Topic 04: Random Matrix Theory and NTK¶

10-Hour Intensity Master Syllabus¶

Welcome to the theoretical frontier of Large-Scale Deep Learning. In this intensive 10-hour module, we dismantle low-dimensional intuition and construct the rigorous mathematical framework used to design and scale the world's largest AI models.

This course transitions from the geometry of high-dimensional spaces to the spectral laws of random matrices, culminating in the unified theory of Neural Tangent Kernels and Tensor Programs.

Phase 1: High-Dimensional Foundations (2 Hours)¶

Focus: Why intuition fails in \(\mathbb{R}^d\)

04-1 High-Dimensional Geometry and Probability
The Porcupine Cube & The Empty Ball: Proofs for volume concentration on the surface and the equator.
The Isoperimetric Inequality: Rigorous proof of measure concentration on \(S^{d-1}\) and its derivation from spherical caps.
Logarithmic Sobolev Inequalities: Analytical approach via Gross's Theorem (Gross, 1975) and Herbst's argument for Gaussian concentration.
Johnson-Lindenstrauss Lemma: Full proof of isometric preservation under random projections.
Dvoretzky's Theorem: Proof sketch of the emergence of Euclidean geometry in arbitrary convex bodies.
Practical Guidelines: Impact on initialization, normalization, and high-dimensional nearest neighbor search.

Phase 2: Asymptotic Spectral Theory (2 Hours)¶

Focus: The Eigenvalues of Noise and Signal

04-2 Spectral Laws of Random Matrix Theory
The Stieltjes Transform Method: The "Master Tool" for limiting spectral distributions.
Wigner’s Semicircle Law: Rigorous proof for symmetric matrices via the method of moments and Stieltjes.
Marchenko-Pastur Law: Derivation for sample covariance matrices and the impact of the aspect ratio \(\gamma = p/n\).
The BBP Transition: Full proof of the sharp outlier transition in spiked covariance models (Baik, Ben Arous, Péché, 2005).
Circular Law: Eigenvalues of non-symmetric matrices (Girko).
Practical Guidelines: Hessian analysis, spectral norm regularization, and signal detection in noise.

Phase 3: Non-Commutative Probability (2 Hours)¶

Focus: Algebra for Deep Layers

04-3 Free Probability Theory
Voiculescu's Freeness: Replacing independence with non-commutative freeness.
Speicher’s Lattice: Combinatorial approach to freeness using non-crossing partitions and free cumulants.
R and S Transforms: Linearizing non-commutative addition and multiplication.
Rectangular Free Probability: Extensions for non-square weight matrices (Benaych-Georges).
Dynamical Isometry: Rigorous proof of signal preservation in deep orthogonal networks.
Practical Guidelines: Orthogonal initialization vs. non-linear activation stability.

Phase 4: The Kernel Regime (2 Hours)¶

Focus: Infinite-Width Gradient Descent

04-4 Neural Tangent Kernel (NTK)
Infinite-Width Convergence: Proof that wide networks converge to deterministic kernel machines.
The Lazy vs.
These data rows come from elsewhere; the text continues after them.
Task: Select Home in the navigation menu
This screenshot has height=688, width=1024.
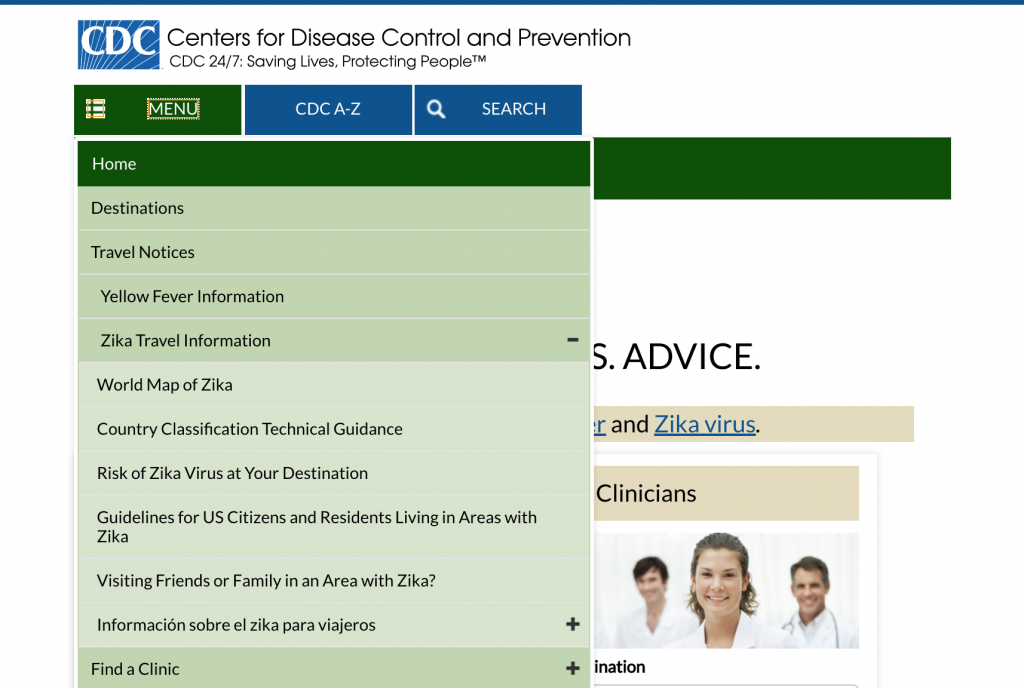Action: click(x=114, y=164)
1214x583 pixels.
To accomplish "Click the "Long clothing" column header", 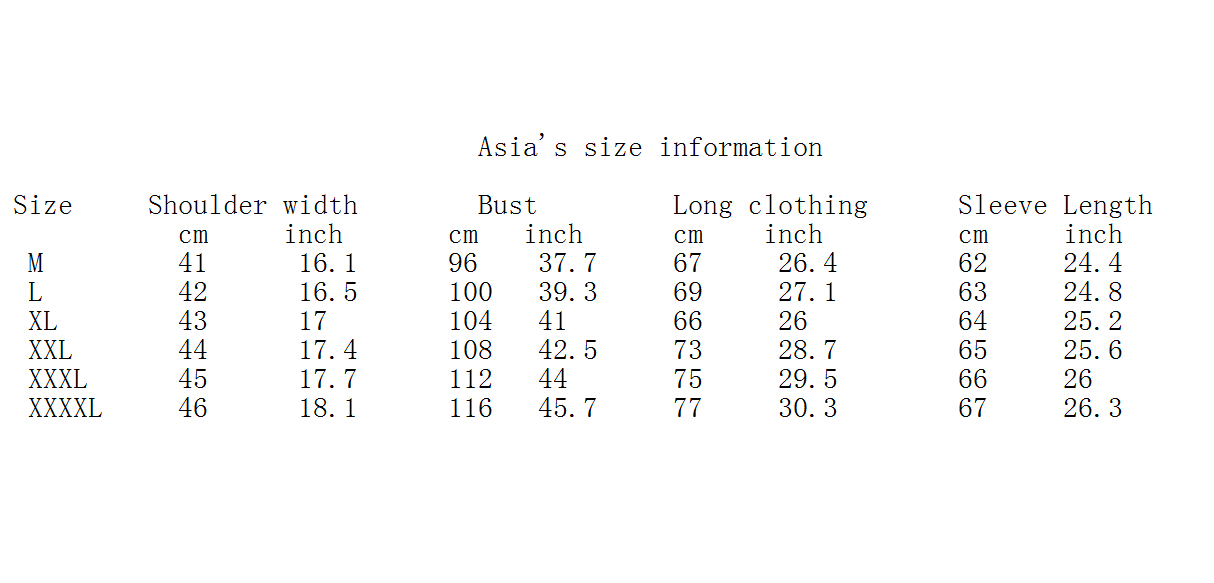I will tap(769, 206).
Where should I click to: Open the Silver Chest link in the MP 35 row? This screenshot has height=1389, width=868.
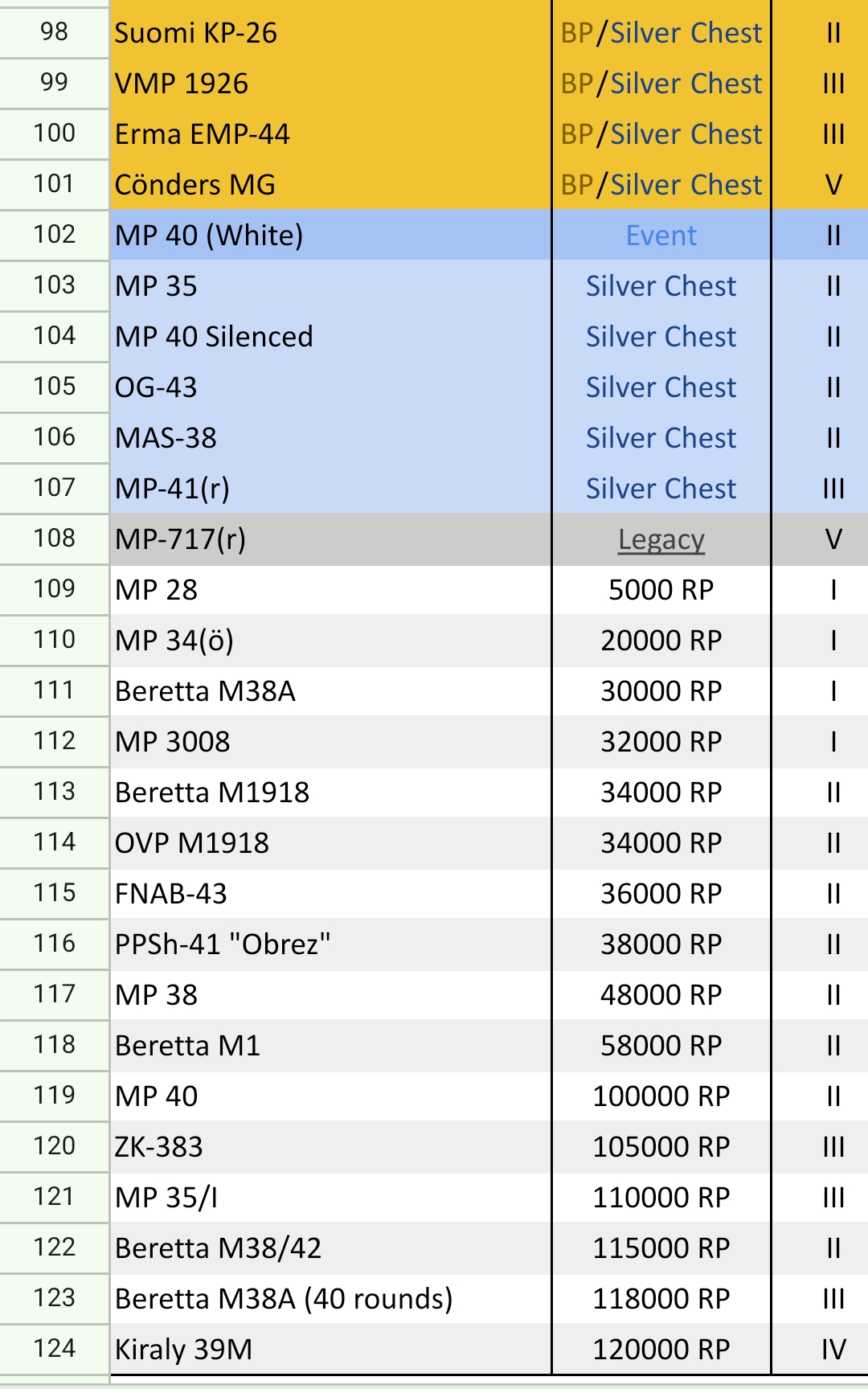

Rich Transition: Mathematical derivation of the phase transition between kernel behavior and feature learning.
Eigen-decay & Generalization: Polynomial vs. Exponential spectral decay on the sphere and the "Spectral Bias" phenomenon.
Attention NTK: Derivation of the kernel for a single attention head.
Practical Guidelines: When to use NTK scaling vs. Feature Learning scaling.

Phase 5: Scaling the Frontier (2 Hours)¶

Focus: Tensor Programs and Compute Optimality

04-5 Tensor Programs and Scaling Laws
The TP Master Theorem: Detailed step-by-step proof of the Gaussian limit for network activations.
\(\mu\)P for Adam: Derivation of the Maximal Update Parametrization for adaptive optimizers.
\(\mu\)Transfer: The secret sauce for transferring hyper-parameters from tiny models to 100B+ parameter LLMs.
The Chinchilla Frontier: Lagrange multiplier derivation of the \(N \propto \sqrt{C}\) optimality.
Practical Guidelines: Using the mup library and the "Beyond Chinchilla" regime.

Core Learning Outcomes¶

Rigorous Mastery: Prove the fundamental theorems of high-dimensional probability and RMT.
Architectural Design: Use NTK and TP theory to initialize and scale stable, high-performance architectures.
Compute Efficiency: Calculate the optimal compute-parameters-data balance for any given budget.
SOTA Research: Transition directly into reading and contributing to the latest papers on LLM geometry and scaling.